While 10 years ago, the government promised to delimit the lands property of the indigenous people, it has delimited only some plots of lands which belong to third parties. “The country owes a debt,” said a Kariña congressman

Some indigenous groups were heard during the Constituent Assembly. Lawmakers agreed then a two-year term to make room for them (File Photo)

Politics
Venezuelan indigenous communities still wait. Ten years ago, a brand-new government promised to claim room for the Venezuelan indigenous people. While this time, 41,630 hectares of the Perijá Mountains were handed over to some Yucpa communities in western Zulia state, many more hectares are yet to be negotiated as part of delimitation which as early as 1999 talks about special territories for all the indigenous people nationwide.

"These lands belong to those who for centuries were excluded from any way of development. The Bolivarian revolution headed by President Commander Hugo Chávez had to arrive to acknowledge their rights," said last October 12th Minister of the Interior and Justice Tarek El Aissami, when handing over title deeds to a sector of the Yucpa communities. Anyhow, these and other ethnic groups are aware that this is just one of many cases waiting for a definition of areas belonging to the indigenous people in the country.

"The country owes the indigenous a debt," found Kariña Deputy to the National Assembly (AN) José Poyo. The Yucpa case is included in the agenda; the murder of two of its members, just the day after some of them received titles of ownership, has moved both western Zulia state and the rest of the country. However, environmentalists, anthropologists and lawmakers agreed on saying that most of the lands requested by the indigenous have not been delimited.

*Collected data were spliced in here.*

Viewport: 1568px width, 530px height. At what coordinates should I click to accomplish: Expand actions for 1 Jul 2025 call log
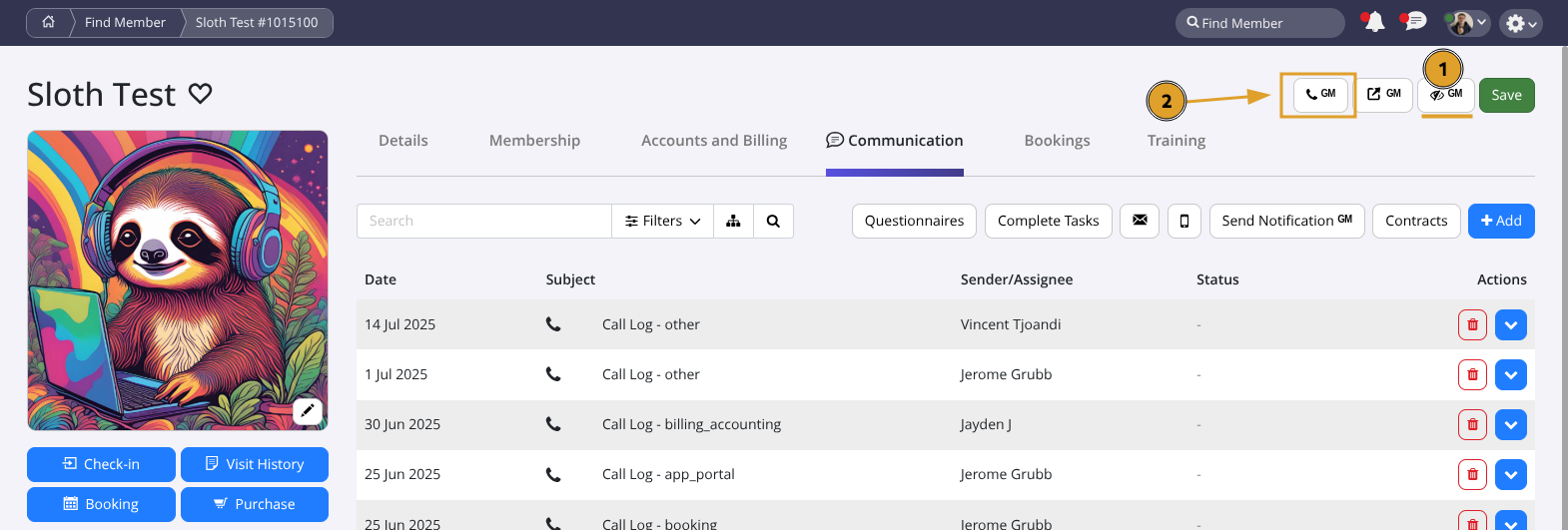click(1510, 374)
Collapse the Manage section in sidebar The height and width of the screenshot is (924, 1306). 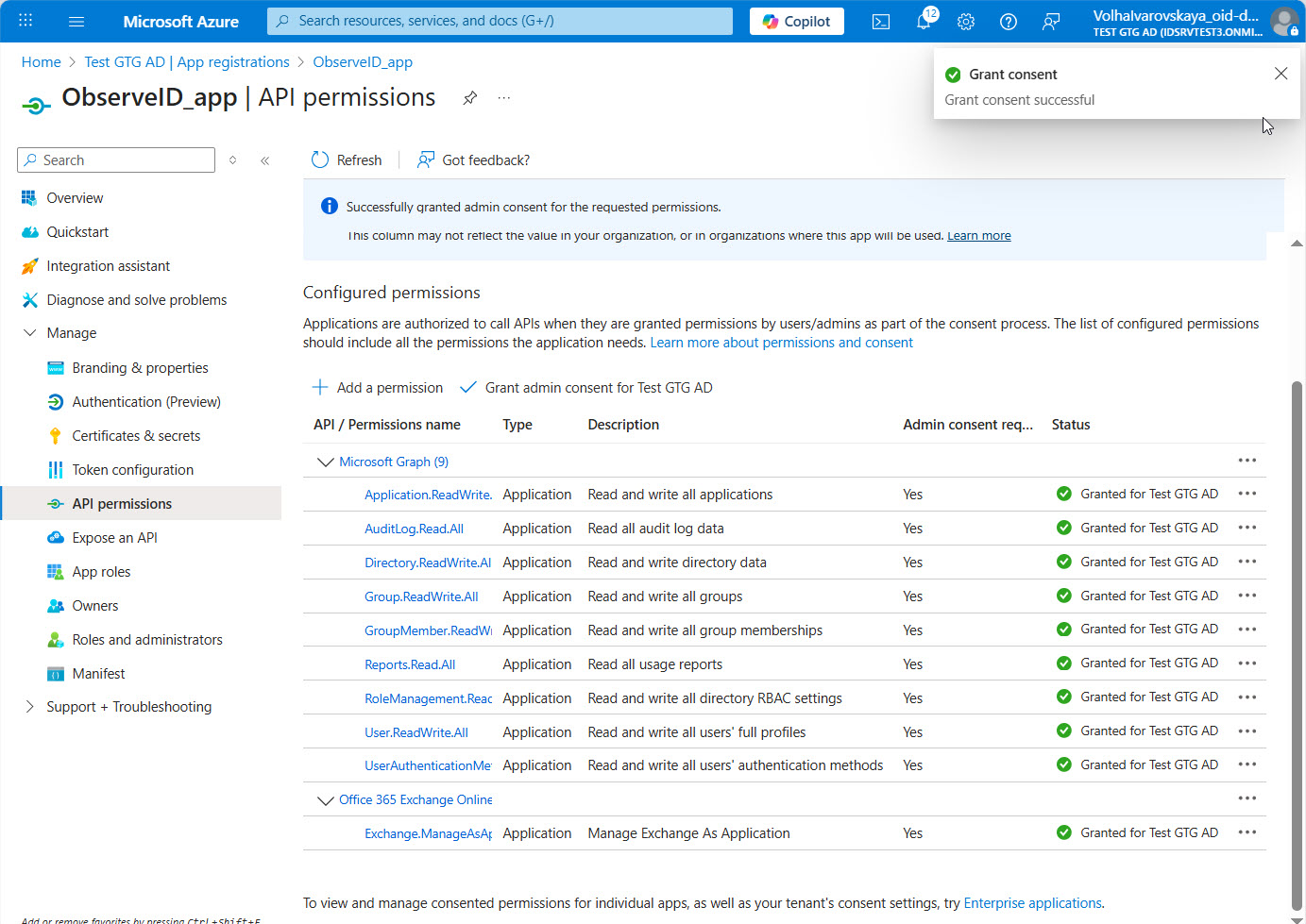click(x=30, y=333)
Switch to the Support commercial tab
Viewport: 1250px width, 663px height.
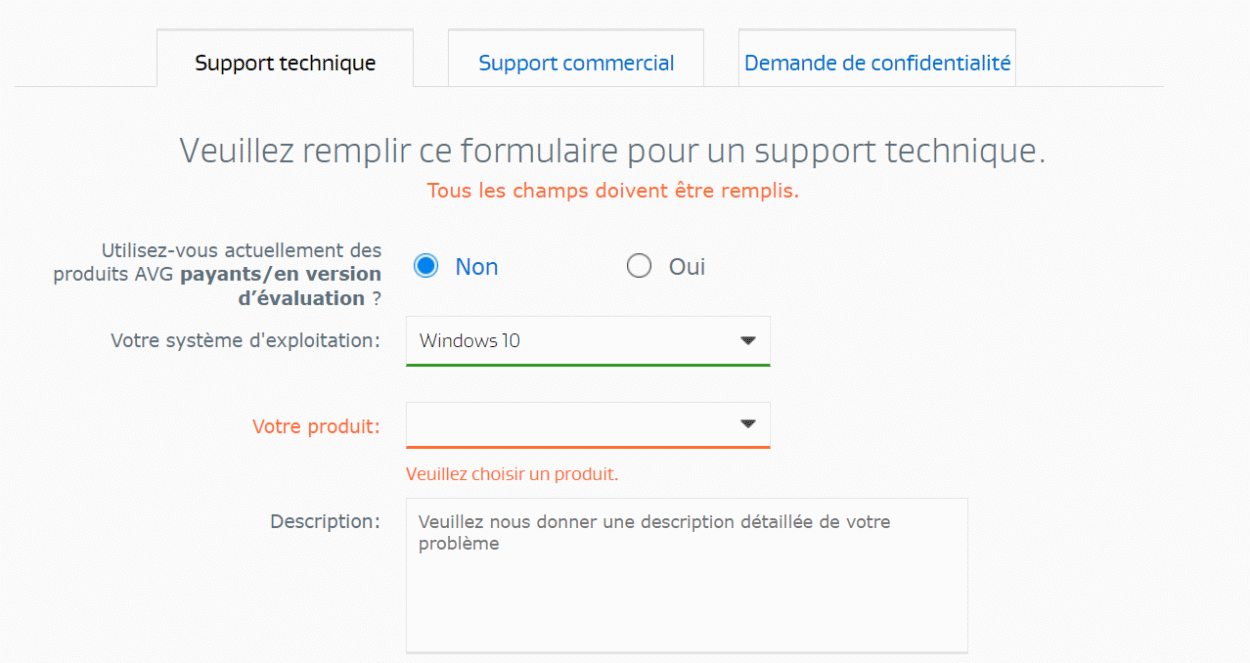pyautogui.click(x=576, y=62)
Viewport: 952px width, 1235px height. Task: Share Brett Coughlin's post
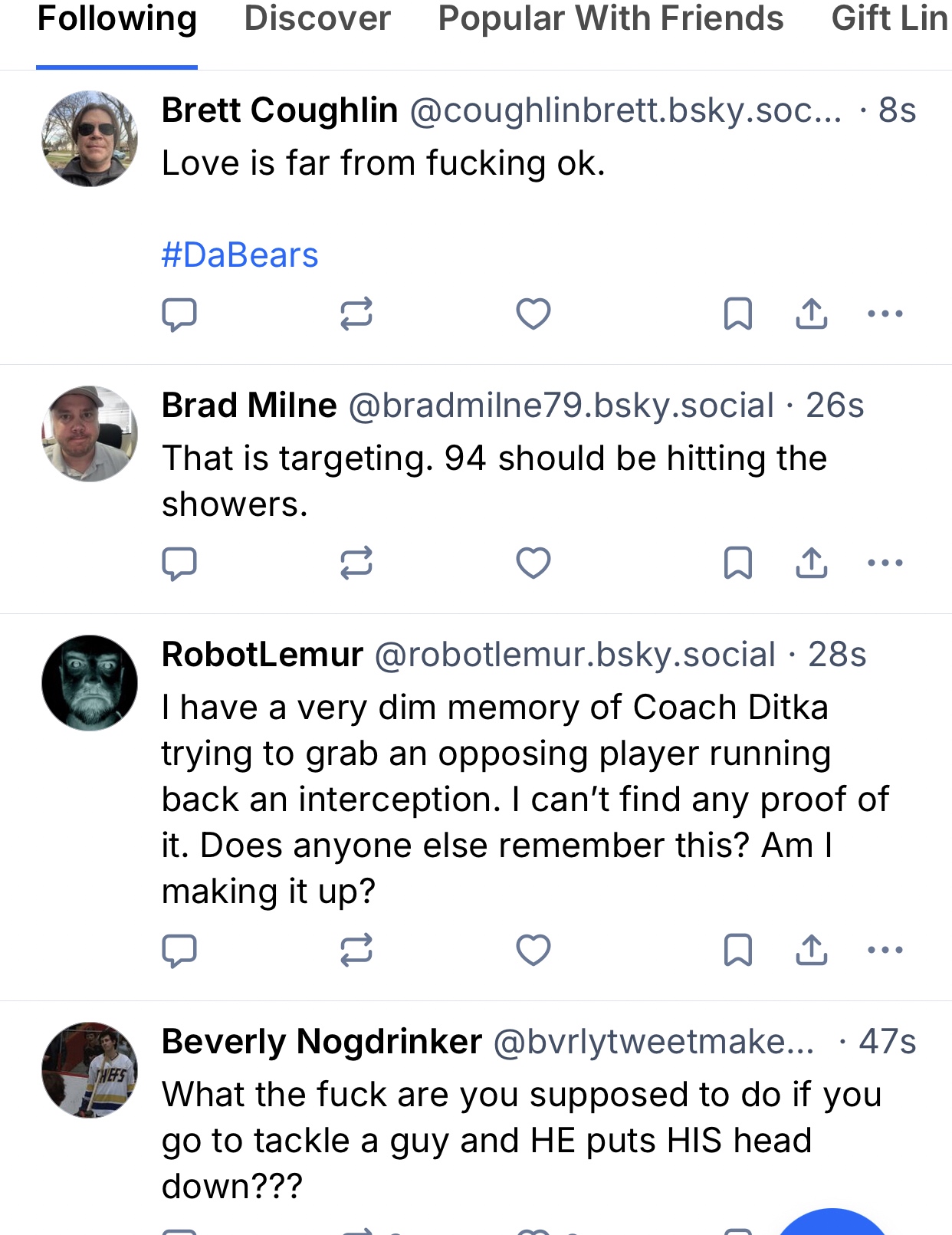click(812, 314)
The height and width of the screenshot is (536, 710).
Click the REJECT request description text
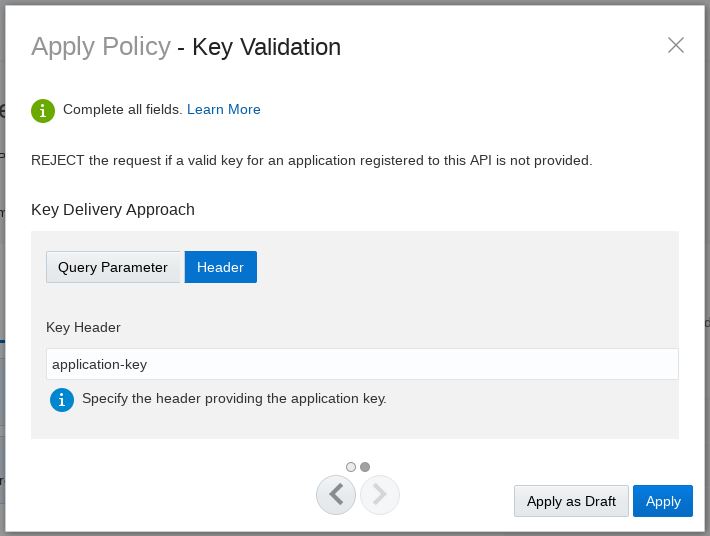[x=312, y=160]
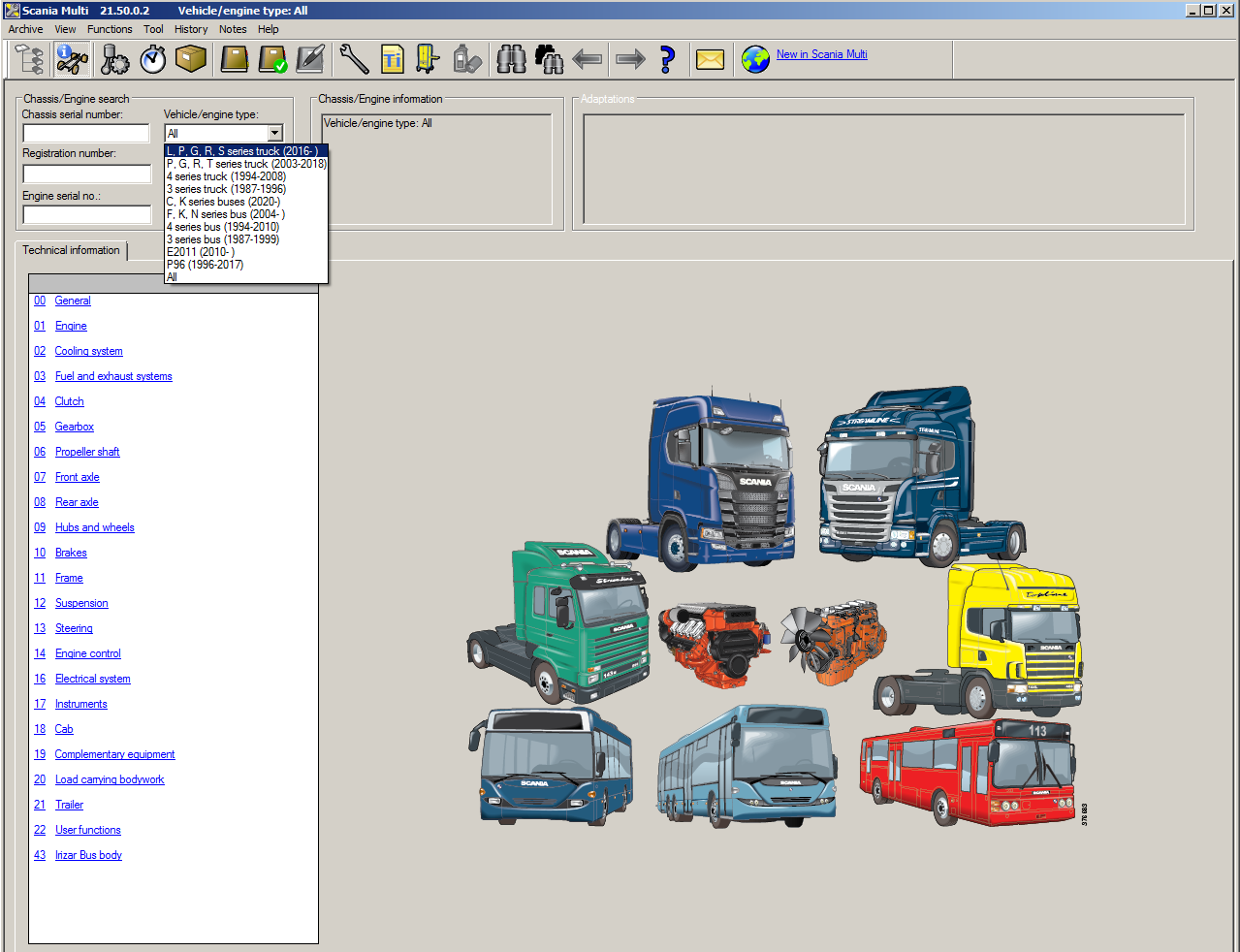Screen dimensions: 1240x952
Task: Click the book with green checkmark icon
Action: 272,59
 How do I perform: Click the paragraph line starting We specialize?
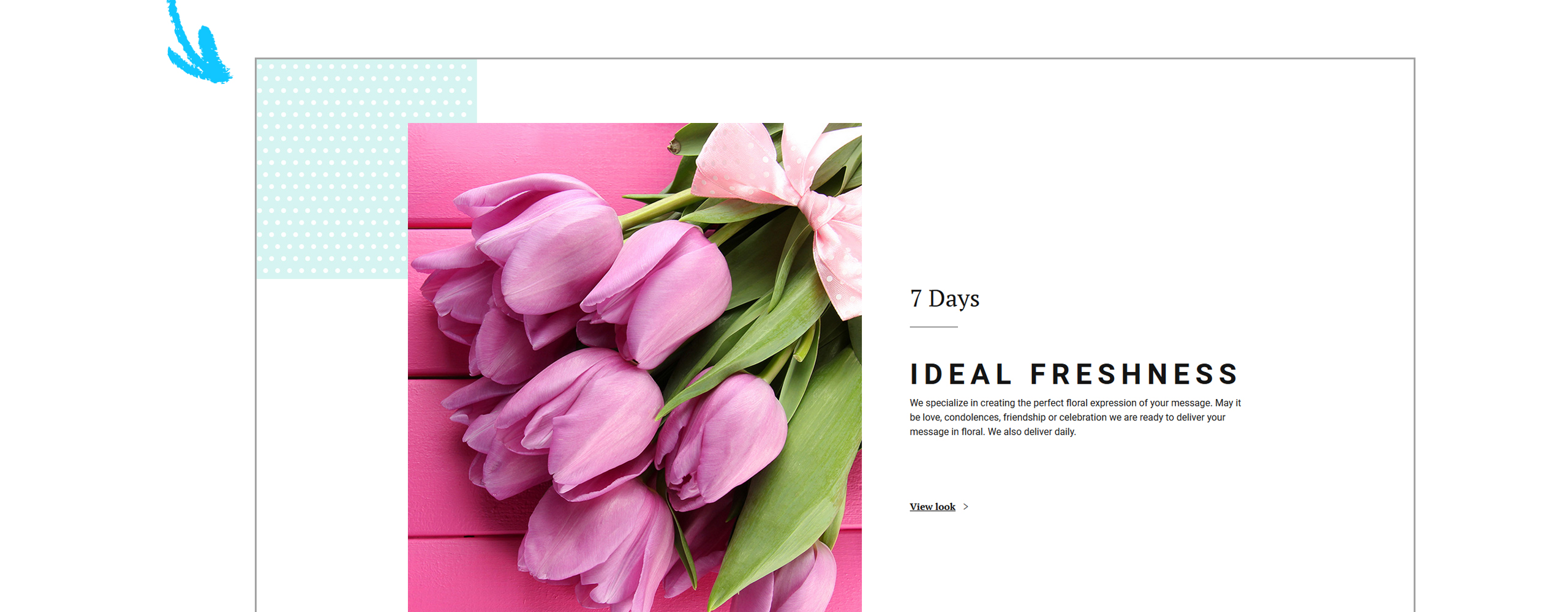pyautogui.click(x=1075, y=403)
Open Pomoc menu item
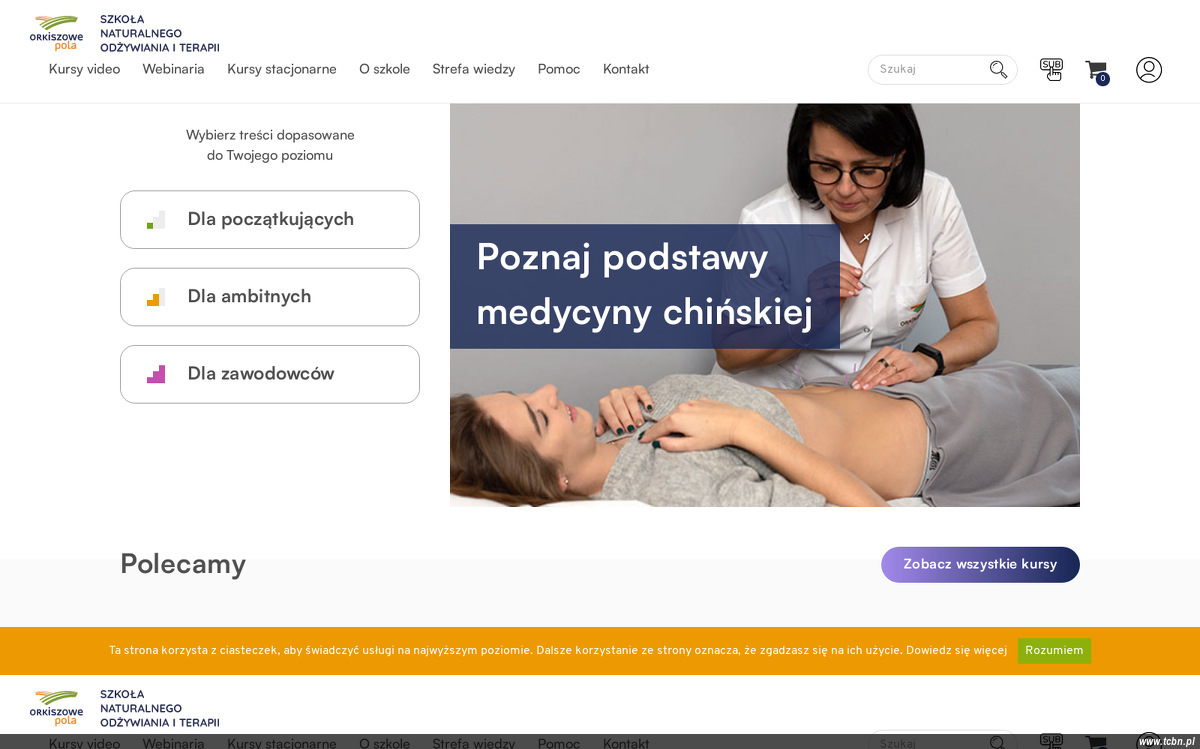 (559, 69)
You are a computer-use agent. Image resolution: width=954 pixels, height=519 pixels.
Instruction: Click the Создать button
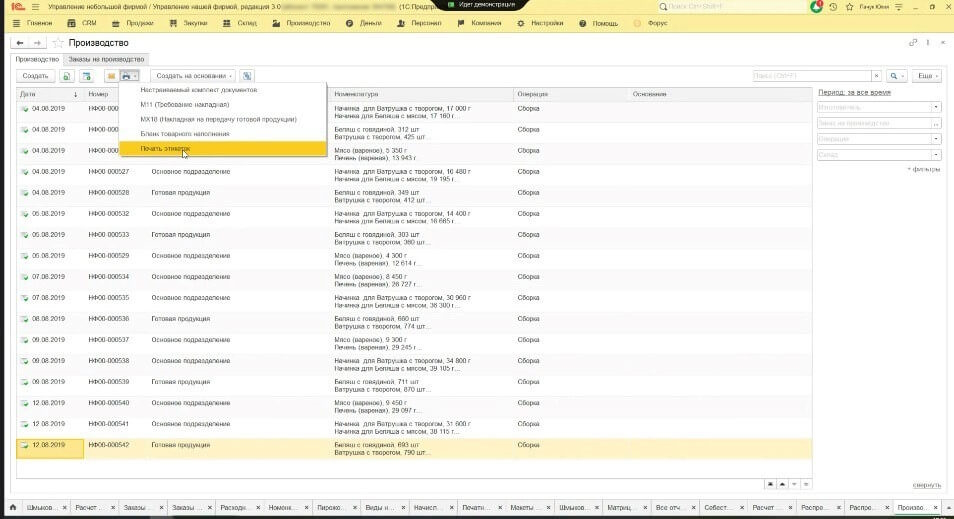35,76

"The area granted so far is just a small portion of Venezuela's indigenous territories," said Nalúa Silva, a professor with the Anthropologic Research Center, Guayana's National Experimental University. "While the Venezuelan state has kept a stance to claim rights over the land, in the practice, it has failed to bolster delimitations, as appears from the results attained so far by the National Delimitation Commission."

Dead letter
This story began in 1999, when the members of the Constituent Assembly finally acknowledged space for the indigenous communities. After a heated debate, Article 119 of the Constitution finally and expressly established that the indigenous people have "original rights on the lands that they have ancestrally and traditionally occupied."

Gabriela Croes, the head for two years of the Indigenous Affairs Administration, Ministry of Education, thinks that new ground was broken. Unlike the Bolivarian Constitution, that of 1961 only set forth in Article 77, "an exception regime" to shield communities and "their gradual incorporation into the life of the nation."

The case, however, has not gone beyond such constitutional acknowledgment. "There has not been political will," Croes reasoned. And she included even the indigenous leaders, from whom she requested increasing commitment. "What happened to the Venezuelan indigenous movement?" she wondered.

Except for specific cases, delimitation is yet to be determined. As late as in 2005, the government not even had delivered a first lot of lands. Pressure for some progress was applied from "up there," to such an extent that the Delimitation Commission made a joke about "express delimitations."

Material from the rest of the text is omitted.